Holger Gehring beim Orgelsommer in der Dresdner Kreuzkirche

Für die vorletzte Ausgabe des Orgelsommers übernahm der Initiator Holger Gehring gestern selbst die Manuale und Pedale seines Dienstinstrumentes und spielte am Sonnabendnachmittag bei freiem Eintritt für ein wieder großes Publikum. Dabei spannte der Kreuzorganist dramaturgisch einen weiten Bogen zwischen 17. / 18. und 20. Jahrhundert und ließ am Beginn Nicolaus Bruhns großartiges Praeludium e-Moll strahlen. Die Bezeichnung »Dramma per organo« trifft es dabei wohl eigentlich besser, denn »Praeludium« ist ein völlig unzureichender Titel, folgt das Werk doch einem narrativen Faden (zum Orpheus-Mythos), der auf Fugen und Dialogen aufbaut. Dem Glitzern des Oberwerks stand das Funkeln des Hauptwerks gegenüber, im Pedal fand sich ein bodenloser Baß – prachtvoll!

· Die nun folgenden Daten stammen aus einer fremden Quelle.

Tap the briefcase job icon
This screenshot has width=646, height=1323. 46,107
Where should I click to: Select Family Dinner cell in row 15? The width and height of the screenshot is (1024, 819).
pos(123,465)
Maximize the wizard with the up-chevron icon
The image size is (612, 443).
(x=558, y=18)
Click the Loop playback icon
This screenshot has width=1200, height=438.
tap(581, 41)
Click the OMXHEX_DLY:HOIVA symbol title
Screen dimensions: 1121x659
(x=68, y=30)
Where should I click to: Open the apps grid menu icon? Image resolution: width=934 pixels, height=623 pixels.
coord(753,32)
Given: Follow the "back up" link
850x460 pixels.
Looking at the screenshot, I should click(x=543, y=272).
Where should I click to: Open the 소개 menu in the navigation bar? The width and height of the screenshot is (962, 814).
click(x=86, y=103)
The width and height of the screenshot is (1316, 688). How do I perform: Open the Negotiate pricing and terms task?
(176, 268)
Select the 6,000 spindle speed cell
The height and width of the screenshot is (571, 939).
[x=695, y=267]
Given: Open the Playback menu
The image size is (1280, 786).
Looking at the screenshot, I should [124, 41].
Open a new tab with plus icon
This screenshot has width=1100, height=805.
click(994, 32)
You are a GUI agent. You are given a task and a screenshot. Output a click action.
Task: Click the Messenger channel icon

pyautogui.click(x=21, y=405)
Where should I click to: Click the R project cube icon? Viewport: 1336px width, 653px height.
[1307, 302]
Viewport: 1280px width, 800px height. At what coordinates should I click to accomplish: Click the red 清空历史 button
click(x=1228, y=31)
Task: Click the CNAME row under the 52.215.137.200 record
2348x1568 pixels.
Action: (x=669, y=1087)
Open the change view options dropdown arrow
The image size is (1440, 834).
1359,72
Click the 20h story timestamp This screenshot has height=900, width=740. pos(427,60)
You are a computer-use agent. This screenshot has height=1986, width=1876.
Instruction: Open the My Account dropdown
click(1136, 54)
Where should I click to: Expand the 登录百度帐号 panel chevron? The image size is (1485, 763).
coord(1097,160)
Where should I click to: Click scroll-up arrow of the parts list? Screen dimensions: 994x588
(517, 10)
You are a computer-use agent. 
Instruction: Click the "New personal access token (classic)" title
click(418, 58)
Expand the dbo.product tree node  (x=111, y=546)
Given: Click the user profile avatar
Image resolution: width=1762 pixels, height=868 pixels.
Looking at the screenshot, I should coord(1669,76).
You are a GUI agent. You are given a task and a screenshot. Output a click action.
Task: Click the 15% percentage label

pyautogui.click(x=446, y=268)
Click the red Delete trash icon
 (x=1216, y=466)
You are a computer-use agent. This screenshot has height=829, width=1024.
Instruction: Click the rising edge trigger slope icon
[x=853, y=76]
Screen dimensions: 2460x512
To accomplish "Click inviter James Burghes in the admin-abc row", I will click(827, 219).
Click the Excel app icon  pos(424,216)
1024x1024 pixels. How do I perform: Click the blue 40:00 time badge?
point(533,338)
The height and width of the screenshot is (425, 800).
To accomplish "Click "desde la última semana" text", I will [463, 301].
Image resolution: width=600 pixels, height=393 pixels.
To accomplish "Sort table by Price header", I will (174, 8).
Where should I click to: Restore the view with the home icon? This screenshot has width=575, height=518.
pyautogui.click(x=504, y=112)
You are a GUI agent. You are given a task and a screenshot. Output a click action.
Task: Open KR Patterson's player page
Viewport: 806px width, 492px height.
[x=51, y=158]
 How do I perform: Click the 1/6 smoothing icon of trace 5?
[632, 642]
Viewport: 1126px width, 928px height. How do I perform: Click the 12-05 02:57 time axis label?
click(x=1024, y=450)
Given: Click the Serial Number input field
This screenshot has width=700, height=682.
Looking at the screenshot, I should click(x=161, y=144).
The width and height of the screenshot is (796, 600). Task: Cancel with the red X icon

Flor Peeters, Bildquelle: Wikimedia commons

Dagegen wirkte Johann Sebastian Bachs vierte Triosonate (e-Moll, BWV 528) zunächst geradezu mild. Sie nahm die Zuhörer mit ihren Spielfiguren ein, dem Andante als leichtem Ruhepunkt. Gleichwohl – »mild« und »leicht« soll nicht auf mangelnde Charakterstärke schließen lassen – verflochten sich hier doch ebenso Themen in Praeludium und Fuge bzw. Lied. Das Un poc’ Allegro ließ Holger Gehring hell schimmern.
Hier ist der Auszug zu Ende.